▸ GIVEN PASSAGE
☆ ☆ ☆ ☆ ☆
简体   繁体   中英

Transform Python dictionary into List

With Python 3.6, what's the most efficient way to transform this dictionary into a List? I've tried to use a lot of loops, but it doesn't look efficient at all, it takes some time. This is the original dictionary:

d = {'Owner': [{'login': 'AAAA', 'mail': 'AAAAA@gmail.com'},
               {'login': 'BBBB', 'mail': 'BBBBB@gmail.com'},
               {'login': 'CCCC', 'mail': 'CCCC@gmail.com'}],
     'Stakeholder': [{'login': 'DDDD', 'mail': 'DDDD@gmail.com'},
                     {'login': 'AAAA', 'mail': 'AAAA@gmail.com'}],
     'Team': [{'login': 'CCCC', 'mail': 'CCCC@gmail.com'},
              {'login': 'BBBB', 'mail': 'BBBB@gmail.com'}]}

This is the goal:

[{'login': 'AAAA', 'mail': 'AAAAA@gmail.com', 'roles': ['Owner', 'Stakeholder']},
 {'login': 'BBBB', 'mail': 'BBBBB@gmail.com', 'roles': ['Owner', 'Team']},
 {'login': 'CCCC', 'mail': 'CCCC@gmail.com', 'roles': ['Owner', 'Team']},
 {'login': 'DDDD', 'mail': 'DDDD@gmail.com', 'roles': ['Stakeholder']}]

Thanks!

Edit 1: So far I could get a list of unique users:

list_users = []

for role, users in old_dict.items():
    for user in users:
        list_users.append(user)

unique_list_of_users = []
for i in range(len(list_users)):
    if list_users[i] not in list_users[i + 1:]:
        unique_list_of_users.append(list_users[i])

for user in unique_list_of_users:
    user["role"] = []

Try this:

output = []
for k, v in d.items():
    for dct in v:
        for x in output:
            if x['login'] == dct['login']:
                x['roles'].append(k)
                break
        else:
            output.append({**dct, **{'roles': [k]}})
print(output)

Output:

[{'login': 'AAAA', 'mail': 'AAAAA@gmail.com', 'roles': ['Owner', 'Stakeholder']},
 {'login': 'BBBB', 'mail': 'BBBBB@gmail.com', 'roles': ['Owner', 'Team']},
 {'login': 'CCCC', 'mail': 'CCCC@gmail.com', 'roles': ['Owner', 'Team']},
 {'login': 'DDDD', 'mail': 'DDDD@gmail.com', 'roles': ['Stakeholder']}]

Note: you specified you were on Python 3.6, so {**dct, **{'roles': [k]}} will work for you. It will not work on Python 3.4 or lower. If you are on 3.4 or lower, use:

dct.update({'roles': [k]})
output.append(dct)

Since you have a key in the login and mail field, you can use those to quickly build a dictionnary with the values you need and then access them.
☆ ☆ ☆ ☆ ☆
▸ DATA EXCERPT
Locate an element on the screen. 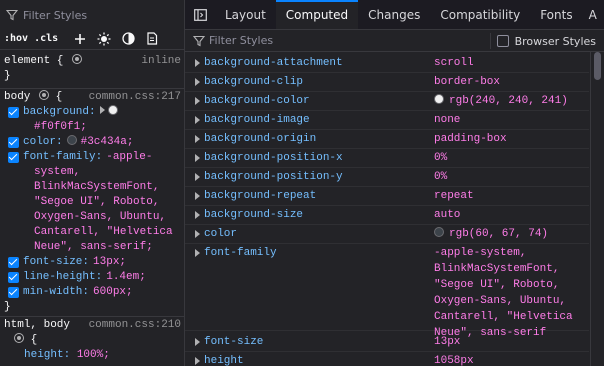  computed-property-value: repeat is located at coordinates (454, 196).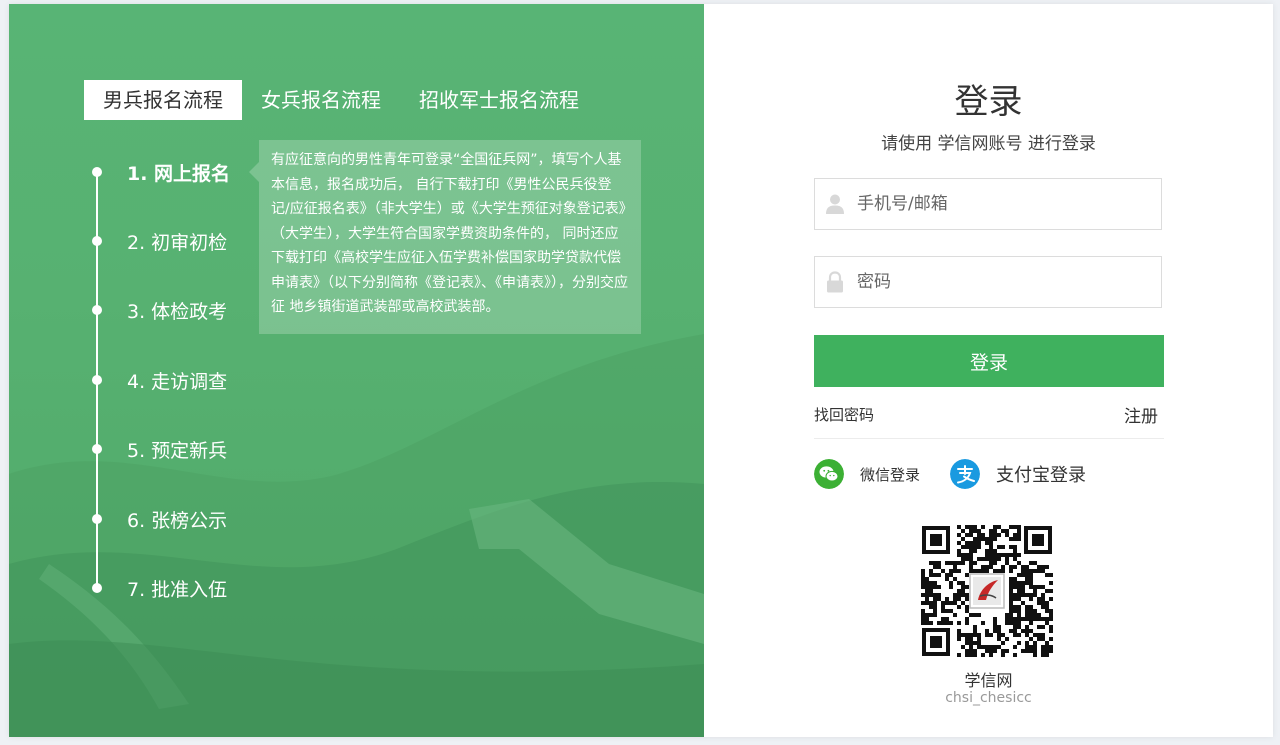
☆ ☆ ☆ ☆ ☆
▸ TASK OBJECTIVE
In the thread on turning a Python dictionary into a list, which Python versions does the note say the dictionary-merging syntax will not work on?

▸ RESULT FOR THIS TASK
Python 3.4 or lower.